Logging is an important part of development as well as monitoring and maintenance. It allows any technical party to answer questions about how the application is behaving and what went wrong when things need investigating.
But logging always comes at a cost. Whether it's logging to disk, stdout/stderr or directly shipping to a remote service, logging takes up resources, bandwidth, memory/cpu and so on - not to mention storage space wherever it ends up.
Which begs the question - what should we log? In most logging systems, there are some clear cut levels of logging. Usually, these are:
FATAL: the application ran into an issue that cannot allow it to safely continue, risking data corruption or affecting other services that depend on it. It must shutdown and handle control to external systems (orchestrators, systemd, etc) which will decide on a restart or not.
ERROR: the application ran into an unexpected behaviour that can be recovered from but it may have affected operations or may require user intervention. Eg: someone needs to be notified of what happened.
WARN(ING): an event unexpected during the "happy flow" has occurred. In the event of an error, people should find useful information here which may explain it.
NOTICE: anything outside of the happy flow could come in here which would allow for a more detailed flow of information about how the system runs. (note: I found the many Go loggers don't have this).
INFO: anything. I use this to track variables of interest and how values may be affected, returns of important functions and the like.
DEBUG: same as above but with extra context and generally more (any function should have this).
Other levels that are particular to different platforms:
TRACE: I have seen it only in log4j. Not sure how it would differ from DEBUG (perhaps this is what it stands for in practice?)

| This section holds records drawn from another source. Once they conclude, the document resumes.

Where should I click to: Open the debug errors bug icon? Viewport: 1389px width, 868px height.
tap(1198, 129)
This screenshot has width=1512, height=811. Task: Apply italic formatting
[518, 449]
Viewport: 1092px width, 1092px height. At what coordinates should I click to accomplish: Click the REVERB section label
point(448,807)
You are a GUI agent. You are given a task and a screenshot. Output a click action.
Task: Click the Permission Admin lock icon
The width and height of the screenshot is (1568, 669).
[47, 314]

PANIC: some Go loggers have this, which also calls Go's panic function. The difference here is that Fatal errors shouldn't affect other goroutins that may be in effect at the time of an Error or Fatal error. While the system may not be in a position to recover in those cases, it's left to a simple system exit, meaning that the application's other goroutines/threads have a chance to complete. Opposite that, panic means stop everything, now.
What about you? What's your meaning for error levels? Are there more?